Petit gilet soigné, fines bretelles, John Clancy se lave les cheveux et se peigne méticuleusement, en utilisant la caméra comme miroir. Il sera notre guide. Et ce qu'il voit à travers d'épaisses lunettes nous est rendu en plans serrés à la profondeur de champ réduite.
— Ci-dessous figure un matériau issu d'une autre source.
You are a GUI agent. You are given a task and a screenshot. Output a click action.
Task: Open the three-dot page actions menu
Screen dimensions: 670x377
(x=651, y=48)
John nous présente d'abord ses livres : ancien libraire, ils envahissent aujourd'hui sa maison. Puis il nous accompagne dans son Belfast, celui d'avant un certain jour de mais 1974, quand un attentat a détruit sa librairie. Il en est le dernier survivant, élégant et d'une rare attention aux autres : à la jeune serveuse du café, Jolene, et aux fils de ses voisins, Rob et Connor. Ces trois jeunes sont aux prises avec la violence, le chômage, les cicatrices du Belfast d'aujourd'hui.

Le Libraire de Belfast
emploie tous les outils de l'écriture cinématographique et mobilise une équipe nombreuse. De tels moyens sont généralement l'apanage du cinéma de fiction. Chaque séquence comprend plusieurs prises de vue, le cadre est très maîtrisé, la profondeur de champ construite, les raccords parfaitement fluides. Le miracle est d'être parvenu à préserver la spontanéité des protagonistes malgré ce lourd dispositif.

Plongé dans son livre, Rob murmure, "La lumière n'est pas que beauté. C'est un mystère", en suivant la ligne avec son doigt. Il bute dans sa lecture, le point se fait lentement sur les mots. Le frère de Rob, Connor, écrit. Son slam claque, tandis que ses gants écrasent le punching-ball. Le rap et la boxe sont une "question de survie", un moyen de mettre à distance la violence.

Jolene est serveuse. Elle veut devenir chanteuse et s'inscrit à X-Factor, un concours télévisé. Lorsque sa maquette de CD passe dans un café, son regard dit ses rêves de succès. John l'encourage à tout faire pour les réaliser, comme il l'a fait dans son métier, sans compter.

Ces portraits croisés nous font passer avec délicatesse, en filigrane, d'une simple chronique à une évocation plus large du destin de Belfast sur deux générations. Après le conflit qui a fait rage dans les années 1990, le processus de paix en Irlande du Nord et son aboutissement en 1998 semble aujourd'hui acceptés par les plus âgés, qui ont connu la guerre. Mais la fin des années 2000 voit les attentats reprendre, et leurs auteurs sont jeunes, sans inscription politique précise. Dans ce contexte de crise, John est comme un père auprès de Rob, Connor et Jolene. Il leur transmet un certain art de vivre en paix et les incite constamment à revenir aux trésors de la lecture, à protéger et cultiver leurs rêves, et surtout à les faire advenir.

Jolene décolle pour Liverpool pour disputer la demi-finale d'X-Factor. Ses amis ne peuvent la rejoindre, un déluge ayant bloqué tous les trains à Belfast. On est en mars 2011, un tsunami dévaste le Japon. Dans un montage parallèle, Alessandra Célesia oppose les deux frères, qui se protègent de la catastrophe chez John, à Jolene qui se prépare pour son concours à Liverpool. Connor et Rob, le regard rivé sur l'écran de la télévision, nourrissent leur peur du monde. Jolene, elle, a osé franchir la frontière, et peut maintenant accomplir son destin, quel qu'il soit.